Sur son site, l'Office national des forêts (ONF) confirme leur utilité : il s'agit du "seul moyen d'assurer la croissance des jeunes tiges face aux dents du gibier". Les principales menaces pour ces jeunes plants sont les cerfs, les chevreuils ou encore les lapins. "Ils vont venir régulièrement pour les manger. Si on n'intervient pas, ils ne poussent pas ou ils meurent et on n'arriverait pas à renouveler les forêts", détaille Jean-François Cheny, responsable du service forêt à l'agence de l'ONF de Rouen. Le but est de préserver l'équilibre entre la faune et la flore.

Ce n'est pas si simple. La densité de gibiers a été multipliée par quatre ou cinq depuis 1980. La pression que subissent les forêts est de plus en plus forte.

Jean-François Cheny, responsable du service forêt à l'agence de l'ONF de Rouen

à franceinfo

Pour enrayer le phénomène, plusieurs protections sont ainsi mises en place : des grilles individuelles qui entourent chaque jeune plant – le procédé est utilisé depuis une quarantaine d'années – et des protections "générales", placées autour d'une parcelle de forêt. Cette dernière méthode "n'est pas facile à mettre en œuvre dans les zones fréquentées, comme ici près de Rouen. Ça crée de gros obstacles à contourner pour les promeneurs", souligne Jean-François Cheny. Le premier choix a donc été longtemps préféré, nécessitant le retrait du dispositif de protection "une fois le bourgeon situé hors de portée de la dent du gibier", promet le site de l'ONF.

Les protections "abîment les arbres"

Selon Mickael, ce n'est pas le cas.

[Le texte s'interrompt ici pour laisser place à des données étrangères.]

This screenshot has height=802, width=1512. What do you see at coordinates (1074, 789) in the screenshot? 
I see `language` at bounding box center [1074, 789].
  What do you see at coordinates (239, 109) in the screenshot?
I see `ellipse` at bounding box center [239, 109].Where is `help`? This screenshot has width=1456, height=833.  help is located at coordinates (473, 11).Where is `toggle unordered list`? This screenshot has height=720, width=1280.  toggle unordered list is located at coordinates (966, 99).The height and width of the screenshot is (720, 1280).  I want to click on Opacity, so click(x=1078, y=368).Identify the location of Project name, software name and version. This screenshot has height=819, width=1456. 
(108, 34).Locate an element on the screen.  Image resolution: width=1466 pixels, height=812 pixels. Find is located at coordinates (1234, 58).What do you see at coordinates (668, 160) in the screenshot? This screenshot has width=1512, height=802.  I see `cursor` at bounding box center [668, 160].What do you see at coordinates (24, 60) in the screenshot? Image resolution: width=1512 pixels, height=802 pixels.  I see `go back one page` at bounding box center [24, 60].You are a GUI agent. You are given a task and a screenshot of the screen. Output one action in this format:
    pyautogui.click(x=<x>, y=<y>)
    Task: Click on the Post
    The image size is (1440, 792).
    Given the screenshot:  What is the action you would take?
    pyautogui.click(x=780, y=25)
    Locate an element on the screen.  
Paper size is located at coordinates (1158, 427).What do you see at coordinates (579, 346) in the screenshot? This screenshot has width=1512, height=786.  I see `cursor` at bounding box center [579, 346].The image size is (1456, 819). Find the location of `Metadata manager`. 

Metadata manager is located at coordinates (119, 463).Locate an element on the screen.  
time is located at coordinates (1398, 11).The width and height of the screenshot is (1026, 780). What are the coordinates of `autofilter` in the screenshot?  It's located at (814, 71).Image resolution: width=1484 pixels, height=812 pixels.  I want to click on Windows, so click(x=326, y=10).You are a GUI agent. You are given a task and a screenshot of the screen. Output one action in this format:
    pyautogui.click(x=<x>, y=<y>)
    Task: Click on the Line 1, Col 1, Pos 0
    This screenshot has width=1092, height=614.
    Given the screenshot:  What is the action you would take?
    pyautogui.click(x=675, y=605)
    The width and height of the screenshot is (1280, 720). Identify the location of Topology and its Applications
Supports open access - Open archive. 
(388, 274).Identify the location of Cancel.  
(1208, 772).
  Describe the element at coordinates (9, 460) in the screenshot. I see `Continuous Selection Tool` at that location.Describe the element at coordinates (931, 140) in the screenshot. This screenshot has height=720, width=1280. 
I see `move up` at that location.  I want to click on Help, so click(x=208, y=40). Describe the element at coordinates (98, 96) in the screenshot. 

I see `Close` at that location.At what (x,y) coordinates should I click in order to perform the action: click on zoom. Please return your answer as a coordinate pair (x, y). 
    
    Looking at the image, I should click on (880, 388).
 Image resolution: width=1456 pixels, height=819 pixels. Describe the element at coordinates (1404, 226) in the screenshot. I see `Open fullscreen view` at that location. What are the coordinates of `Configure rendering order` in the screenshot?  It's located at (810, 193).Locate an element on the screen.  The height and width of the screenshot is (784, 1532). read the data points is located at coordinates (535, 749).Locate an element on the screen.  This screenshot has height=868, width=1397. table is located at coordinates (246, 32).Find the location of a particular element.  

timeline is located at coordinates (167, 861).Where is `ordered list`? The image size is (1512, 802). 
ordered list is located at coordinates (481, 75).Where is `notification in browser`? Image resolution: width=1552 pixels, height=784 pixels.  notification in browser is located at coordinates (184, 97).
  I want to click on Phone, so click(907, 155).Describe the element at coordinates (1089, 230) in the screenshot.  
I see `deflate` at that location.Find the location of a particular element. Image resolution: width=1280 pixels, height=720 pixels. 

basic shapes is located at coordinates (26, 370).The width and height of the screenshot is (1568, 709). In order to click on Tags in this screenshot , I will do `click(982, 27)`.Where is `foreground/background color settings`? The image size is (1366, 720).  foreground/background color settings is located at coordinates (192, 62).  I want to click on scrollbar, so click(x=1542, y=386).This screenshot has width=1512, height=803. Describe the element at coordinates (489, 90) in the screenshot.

Il dépeint des arbres encore enfermés plusieurs années après leur plantation, des grilles emmêlées dans les racines ou des bâches au sol sans arbre à abriter.

Dans les forêts près de Rouen, d'anciennes protections pour les arbres sont visibles par les promeneurs. (DR)

"C'est vraiment un très gros problème", confirme auprès de franceinfo Alexis Ducousso, pour qui "le phénomène ne concerne pas que la Normandie" mais "toute la France". D'après ce généticien à l'Institut national de la recherche agronomique (Inra) également membre du directoire forêt de France nature environnement (FNE), les protections "abîment les arbres car des bouts de plastique s'y insèrent". De plus, ces éléments "fragmentables" et "non-biodégradables (...) entrent dans la chaîne alimentaire et peuvent poser des problèmes de santé", alerte-t-il. 

Certains de ces plastiques contiennent des molécules toxiques, comme des résidus de retardateurs de flamme par exemple.

Alexis Ducousso, généticien à l'Inra

à franceinfo

L'ONF reconnaît aisément le problème : "On se doit de les retirer progressivement. On ne le fait certainement pas assez vite... J'en ai conscience", regrette Jean-François Cheny. Pour lui, ce retard est en partie dû à un manque de personnels : "On fait ce qu'on peut, avec ce qu'on a. On ne dispose pas toujours des mêmes moyens en fonction des époques", glisse-t-il. Seuls onze gestionnaires et cinq-six ouvriers gèrent par exemple les 12 000 hectares de forêts publiques situés dans la région rouennaise.

Jean-François Cheny défend toutefois des avancées récentes : "Actuellement, on en met moins." Il envisage aussi de nouvelles techniques pour remplacer ces "prisons" de plastique. "On peut penser à une régulation des effectifs de cervidés, mais ce n'est pas simple. On teste aussi des répulsifs non-chimiques à badigeonner sur les arbres, notamment à base de laine de mouton", décrit-il. Les tests sont en cours. Et pour les protections qui jonchent déjà les sols normands : "J'espère que d'ici cinq ans, on arrivera au bout de nos peines, qu'on aura enlevé les plus gros morceaux."